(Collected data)
+++++

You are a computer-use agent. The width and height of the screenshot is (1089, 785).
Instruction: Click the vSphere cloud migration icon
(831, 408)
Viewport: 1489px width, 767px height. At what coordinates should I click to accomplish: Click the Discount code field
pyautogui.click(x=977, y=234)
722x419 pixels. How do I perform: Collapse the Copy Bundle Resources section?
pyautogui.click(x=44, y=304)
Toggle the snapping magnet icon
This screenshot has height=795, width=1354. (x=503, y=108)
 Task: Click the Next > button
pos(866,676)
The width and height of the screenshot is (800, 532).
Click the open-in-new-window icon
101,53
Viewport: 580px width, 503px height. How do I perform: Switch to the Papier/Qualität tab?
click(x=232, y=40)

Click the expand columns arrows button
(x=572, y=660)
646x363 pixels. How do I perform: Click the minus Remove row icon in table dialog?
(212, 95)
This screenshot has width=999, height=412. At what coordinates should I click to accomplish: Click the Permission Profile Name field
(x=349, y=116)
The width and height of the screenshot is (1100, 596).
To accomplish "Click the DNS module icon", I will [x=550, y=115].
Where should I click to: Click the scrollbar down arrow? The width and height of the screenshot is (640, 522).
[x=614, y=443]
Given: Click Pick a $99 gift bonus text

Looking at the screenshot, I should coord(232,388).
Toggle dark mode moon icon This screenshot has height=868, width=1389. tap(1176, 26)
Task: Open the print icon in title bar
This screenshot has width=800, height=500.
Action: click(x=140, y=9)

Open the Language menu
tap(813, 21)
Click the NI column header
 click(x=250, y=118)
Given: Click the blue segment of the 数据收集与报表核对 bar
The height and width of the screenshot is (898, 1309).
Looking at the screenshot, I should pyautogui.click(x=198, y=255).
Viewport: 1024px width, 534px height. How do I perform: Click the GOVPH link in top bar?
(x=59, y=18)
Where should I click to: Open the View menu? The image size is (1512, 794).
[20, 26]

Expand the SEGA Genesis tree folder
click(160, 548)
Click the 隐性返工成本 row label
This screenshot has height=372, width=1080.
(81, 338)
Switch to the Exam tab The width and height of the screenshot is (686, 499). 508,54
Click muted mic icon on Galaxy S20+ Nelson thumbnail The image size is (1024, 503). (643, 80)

+++++

#### EXERCISE BRIEF
Copy out all the entries exactly once more.

#### OUTPUT FOR THIS TASK
You are a computer-use agent. The width and height of the screenshot is (1089, 785).
Instruction: Click the vSphere cloud migration icon
(831, 408)
Viewport: 1489px width, 767px height. At what coordinates should I click to accomplish: Click the Discount code field
pyautogui.click(x=977, y=234)
722x419 pixels. How do I perform: Collapse the Copy Bundle Resources section?
pyautogui.click(x=44, y=304)
Toggle the snapping magnet icon
This screenshot has height=795, width=1354. (x=503, y=108)
 Task: Click the Next > button
pos(866,676)
The width and height of the screenshot is (800, 532).
Click the open-in-new-window icon
101,53
Viewport: 580px width, 503px height. How do I perform: Switch to the Papier/Qualität tab?
click(x=232, y=40)

Click the expand columns arrows button
(x=572, y=660)
646x363 pixels. How do I perform: Click the minus Remove row icon in table dialog?
(212, 95)
This screenshot has width=999, height=412. At what coordinates should I click to accomplish: Click the Permission Profile Name field
(x=349, y=116)
The width and height of the screenshot is (1100, 596).
To accomplish "Click the DNS module icon", I will [x=550, y=115].
Where should I click to: Click the scrollbar down arrow? The width and height of the screenshot is (640, 522).
[x=614, y=443]
Given: Click Pick a $99 gift bonus text

Looking at the screenshot, I should coord(232,388).
Toggle dark mode moon icon This screenshot has height=868, width=1389. tap(1176, 26)
Task: Open the print icon in title bar
This screenshot has width=800, height=500.
Action: click(x=140, y=9)

Open the Language menu
tap(813, 21)
Click the NI column header
 click(x=250, y=118)
Given: Click the blue segment of the 数据收集与报表核对 bar
The height and width of the screenshot is (898, 1309).
Looking at the screenshot, I should pyautogui.click(x=198, y=255).
Viewport: 1024px width, 534px height. How do I perform: Click the GOVPH link in top bar?
(x=59, y=18)
Where should I click to: Open the View menu? The image size is (1512, 794).
[20, 26]

Expand the SEGA Genesis tree folder
click(160, 548)
Click the 隐性返工成本 row label
This screenshot has height=372, width=1080.
(81, 338)
Switch to the Exam tab The width and height of the screenshot is (686, 499). 508,54
Click muted mic icon on Galaxy S20+ Nelson thumbnail The image size is (1024, 503). (643, 80)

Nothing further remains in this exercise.